Halk özellikle eski uygarlık beşiklerinde, yani Türkiye gibi Şark despotluklarında örgütsüzdür.

Kapitalizm öncesinde, ulusal devletler öncesinde iyi kötü yine de tarikatlardaki, meslek örgütlerindeki örgütlülüğü aracılığıyla, modern toplumdaki işçilerin sendikaları gibi, köylülerin (Alevilik) ve zanaatkârların (Ahilik, Bektaşilik vs.) savunma araçları bulunuyordu.

Ama modern devlet ve ulusun ortaya çıkışı bu öz savunma mekanizmalarını bile ortadan kaldırdığı için, halkın, ne prekapitalist (kapitalizm öncesi) sınıflı toplumlarda, yani klasik uygarlıklarda, iyi kötü geliştirdiği savunma araçları vardır; ne de modern toplumdaki işçi sınıfının geliştirdiği savunma araçları (fikir ve örgütlenme özgürlüğü gibi kimi haklar ve sendikalar ve işçi partileri gibi örgütlülükler) vardır. Ortada tam anlamıyla devletin örgütlü kontrolünde, tamamen savunmasız ve örgütsüz bir halk vardır.

Bu nedenle her sosyalistin, her demokratın soluk alır gibi, su içer gibi zaten her zaman yapması gereken iş, halkı örgütlemek, onun öz örgütlenme mekanizmalarını oluşturmak ve bunun için en küçük bir olanaktan yararlanmaktır.

Bunu yapabilmenin de tek yolu vardır. O Tanrı gibi “her şeylere kadir” devletin gözü önünde, legaliteden azami yararlanarak halkın savunma mekanizmalarını oluşturmak.

Bu da sözle değil, işle, örnek davranışla, somut ilişkilerle başarılabilir.

Bu nedenle, örneğin Lenin, Türkiye gibi, bir Şark despotluğundan başka bir şey olmayan çarlık Rusya’sında, en gerici sendikalarda bile çalışmak gerektiğini yazıyordu. (Tabii Lenin’in dediğinden, bugünkü sendika bürokrasisinin “eğitim” seminerlerinin veya sendika yayınlarının vs. maaşlı kapıkulları olan solcu (çok da “sınıfçı”) aydınların yaptıklarını anlamamak gerekir.)

Bolşevikler, en gerici çarlık meclislerinde (Duma) bile seçimlere katılıyordu.

Bu nedenle Hikmet Kıvılcımlı, Yol adlı çalışmasının son bölümünde, izlenecek taktiğin legaliteden azami yararlanmak olduğunu yazıyor ve sonraki hayatında hep bunu uyguluyordu.

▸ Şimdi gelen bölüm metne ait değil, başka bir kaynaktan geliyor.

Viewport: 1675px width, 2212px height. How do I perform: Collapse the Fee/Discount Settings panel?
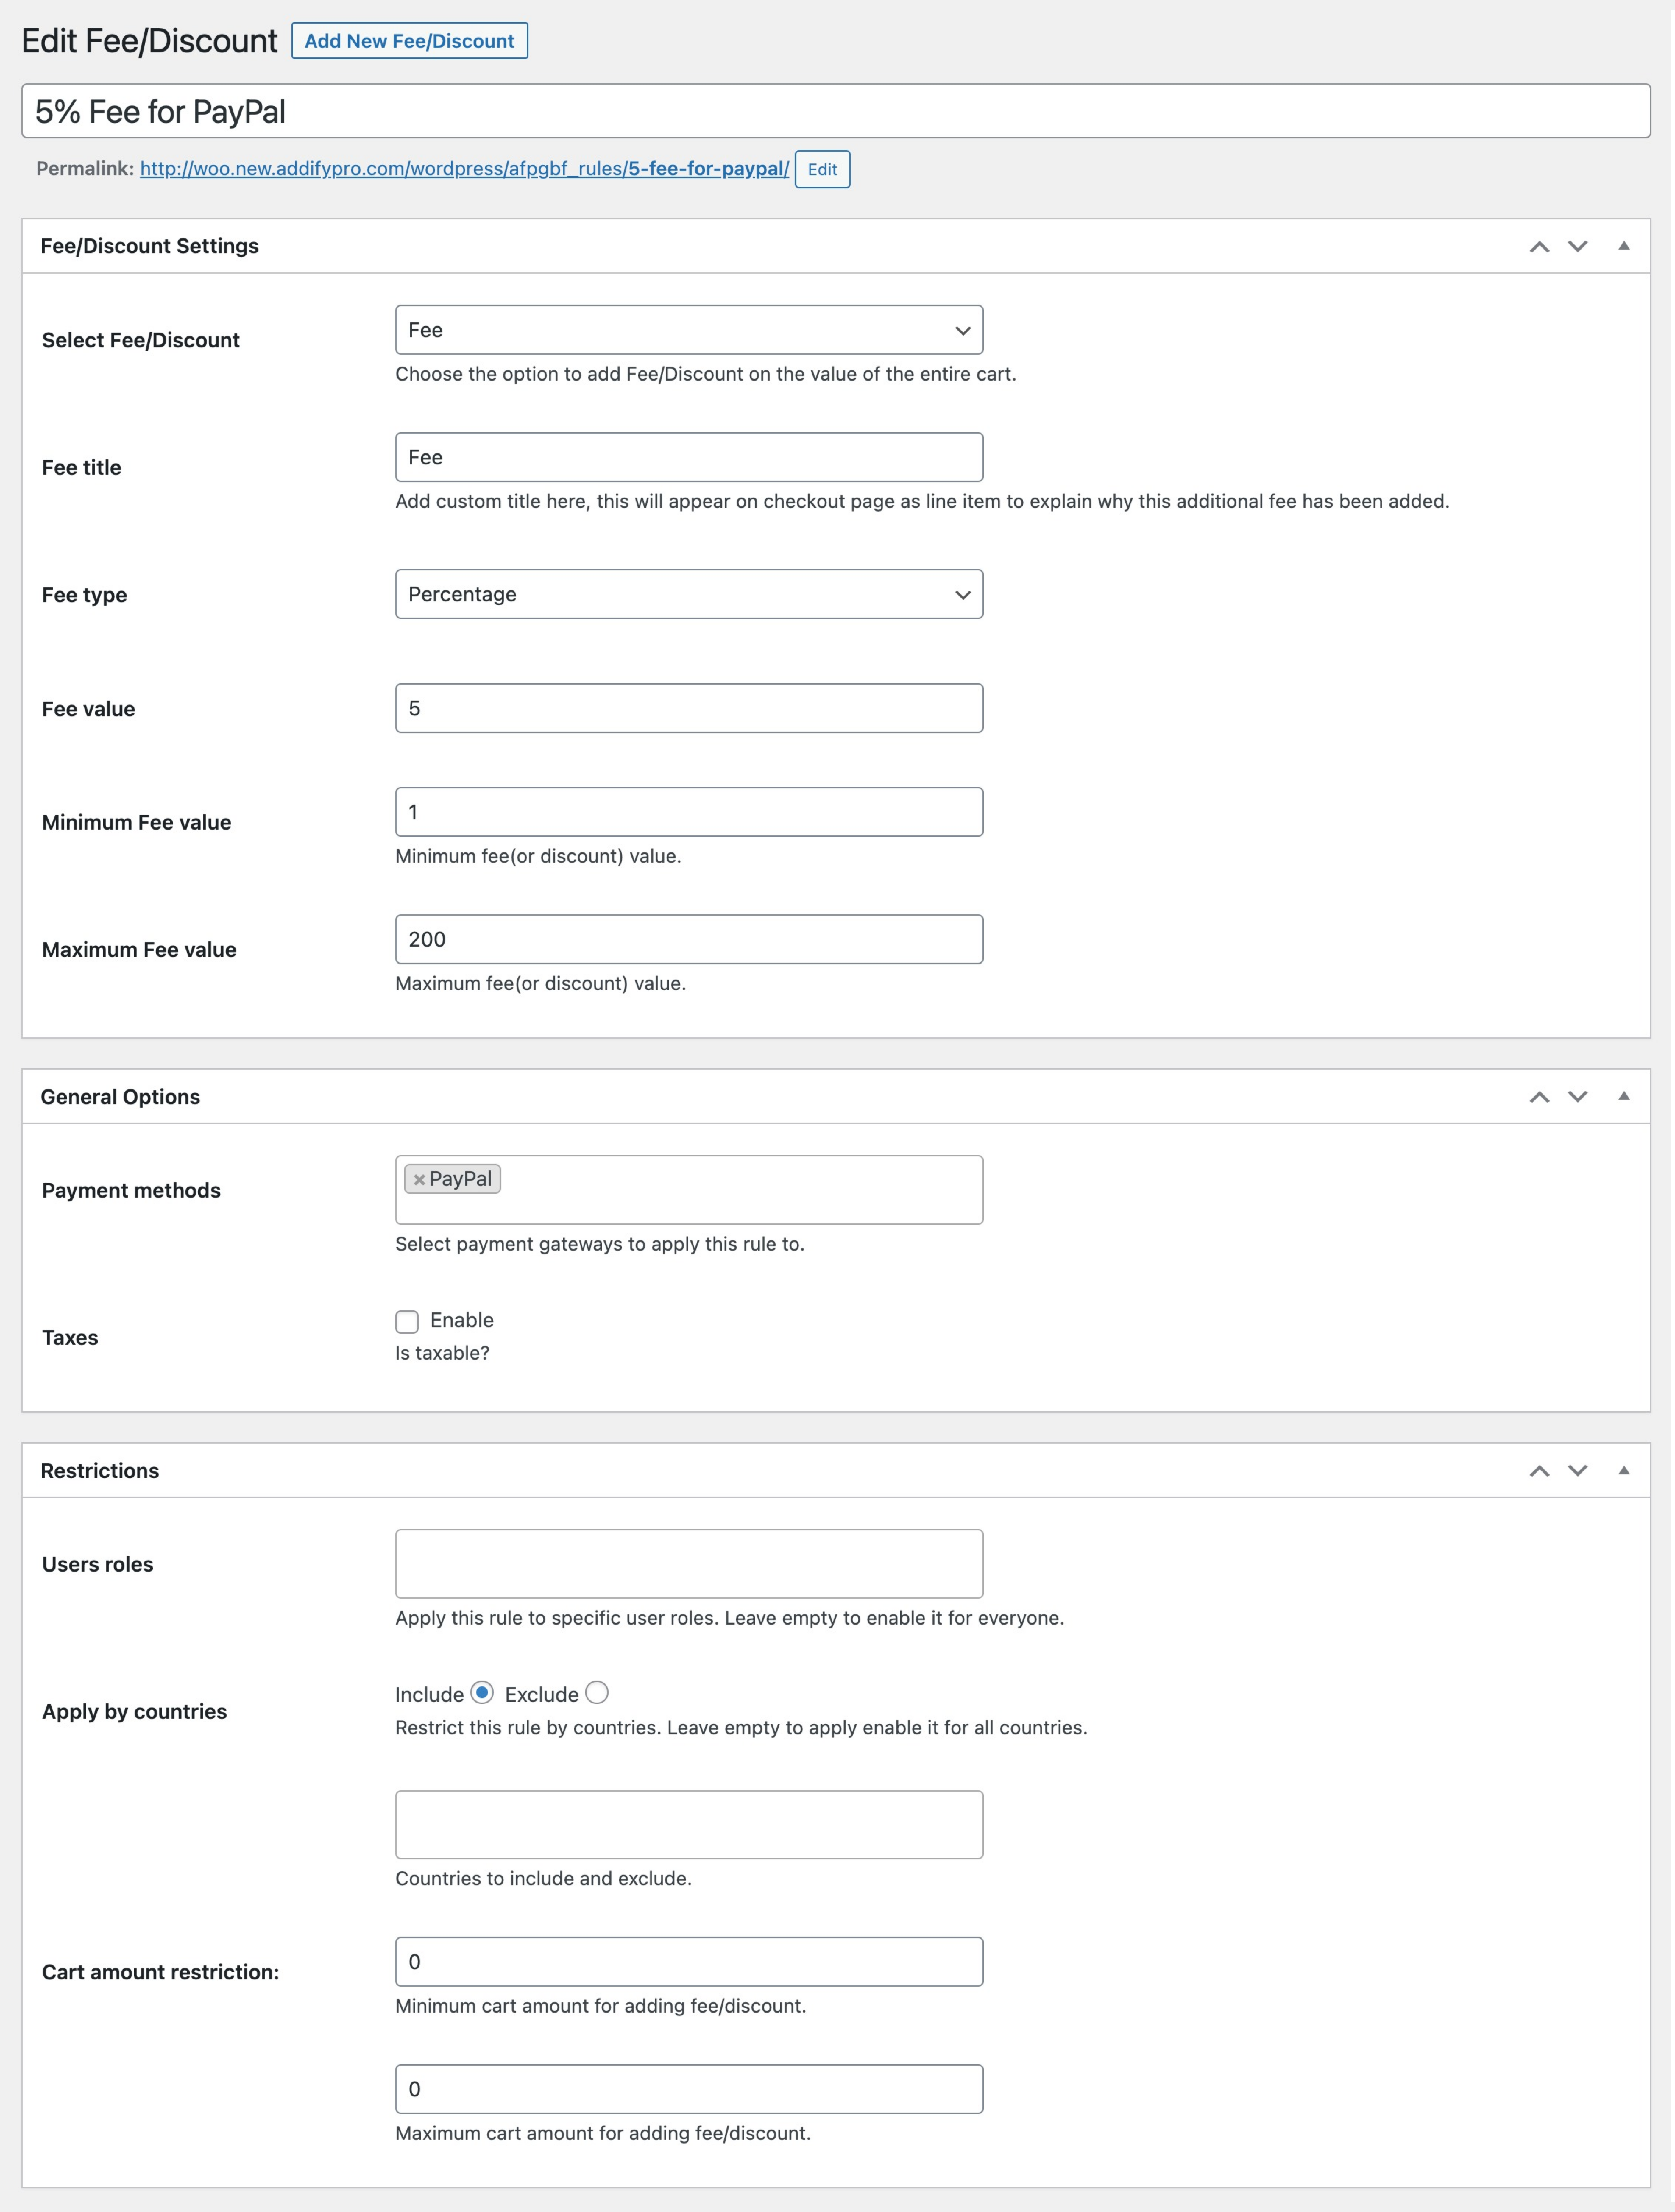click(1623, 245)
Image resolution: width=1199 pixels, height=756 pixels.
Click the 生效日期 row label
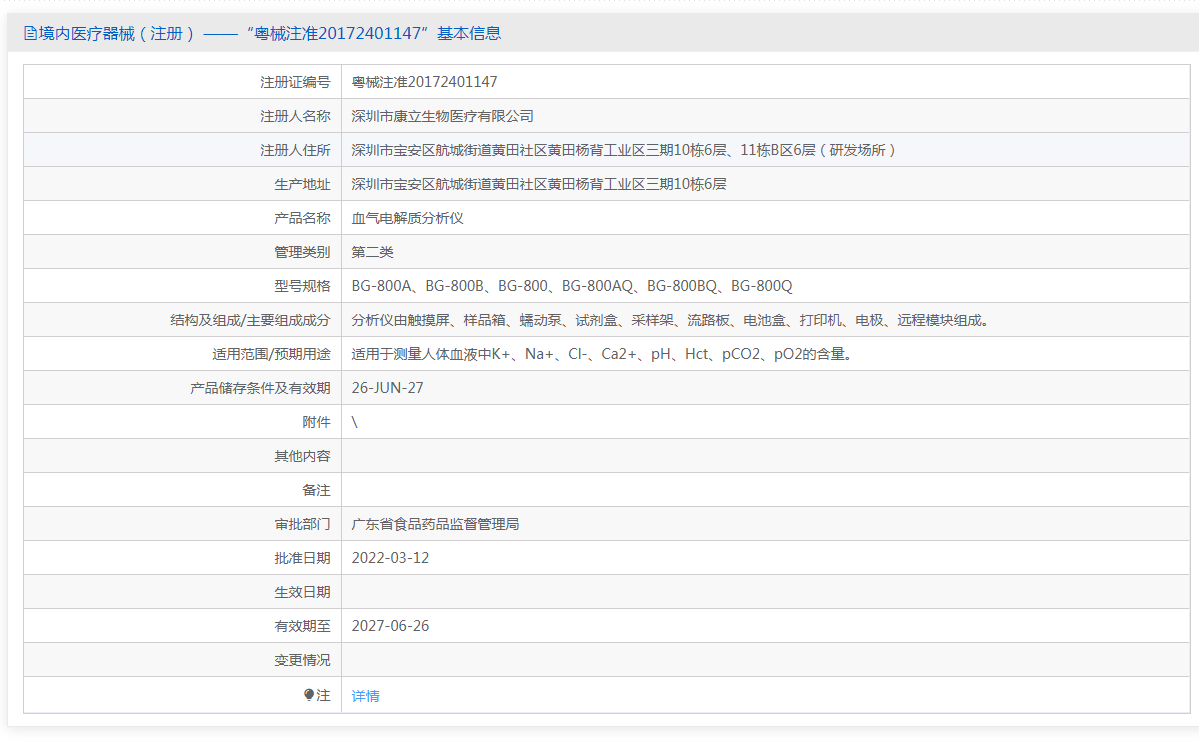pos(302,592)
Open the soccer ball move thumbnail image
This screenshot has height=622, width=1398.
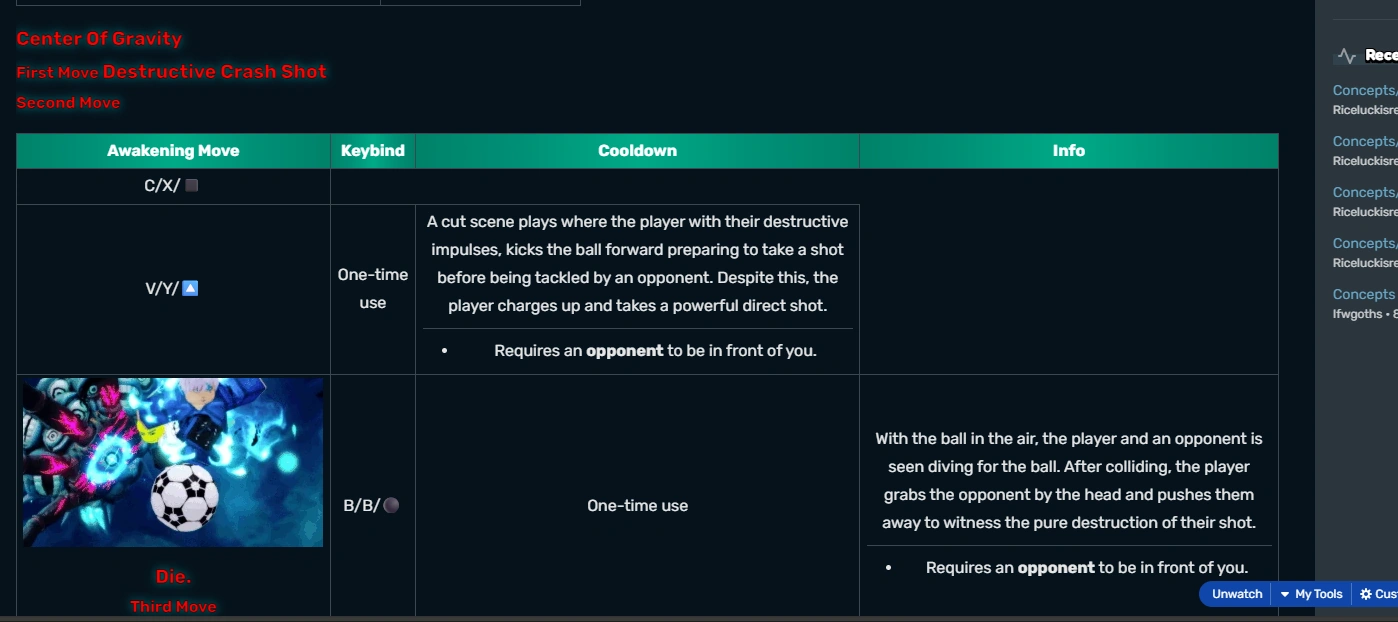pyautogui.click(x=173, y=462)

Engels, Alman işçilerinin bu taktikle nasıl başarılı sonuçlar aldığını anlatıyordu.

*

Bir doğru politik tavır ile pratik iş ve örgütlenme arasındaki ilişki, mekanik ve doğrudan bir ilişki değildir,

Ne demek istediğimizi şöyle anlatalım.

Birinci Dünya Savaşı patladığında sosyalistlerin çoğu kendi devletlerinin ve uluslarının yanında yer almışlardı. Zimmerwald Konferansına giderken, “İki at arabasını doldurabilecek” kadar kalmış bir avuç enternasyonalist ise, “emperyalist savaşı iç savaşa çevirelim” diyen bir tavır alıyordu.

Bu duruş ve stratejiden, mekanik düşünen bir sosyalist, askere gitmeme gibi bir sonuç çıkarabilir.

Ama diyalektik düşünen, geniş ezilen kitleleri örgütlemek gibi bir derdi olan sosyalistler, yani Bolşevikler ise askere de, savaşa da gitmişlerdir ve orada en iyi asker ve savaşçı olmuşlardır.

İğneyle kuyu kazarca siperlerde beraber oldukları, beraber ölüme gittikleri emekçi askerlerin güvenini kazanmaya, onların arasında bu savaşın niteliği üzerine fikirlerini yaymaya çalışmışlardır.

Böyle uzun ve sabırlı bir çalışmanın ektiği tohumlar, çaldığı mayalar olmasaydı savaşa karşı tepki pek ala soysuzlaşabilirdi. Savaş patladığında Konferanslarda alınmış Enternasyonalist kararların hiçbir somut etkisi ve sonucu olmazdı.

Bir fabrikayı örgütlemeye çalışan sosyalist kapitalistlerin nasıl artı değere el koyduğunu anlatır ama bundan çıkacak sonuç fabrikada çalışmamak ya da işten kaytarmak değildir. Mesleğini iyi bilen bir işçi olmaktır.

Çünkü her örgütlenme çabasına giren bizzat denemesiyle bilir ve görür ki, ancak mesleğini bilen, arkadaşlarını kollayan ama aynı zamanda iyi bir işçi olan işçilerin sözünün değeri olur ve onlar belki gerektiği anda bir örgütlenmeye veya bir direnişe öncülük edebilirler.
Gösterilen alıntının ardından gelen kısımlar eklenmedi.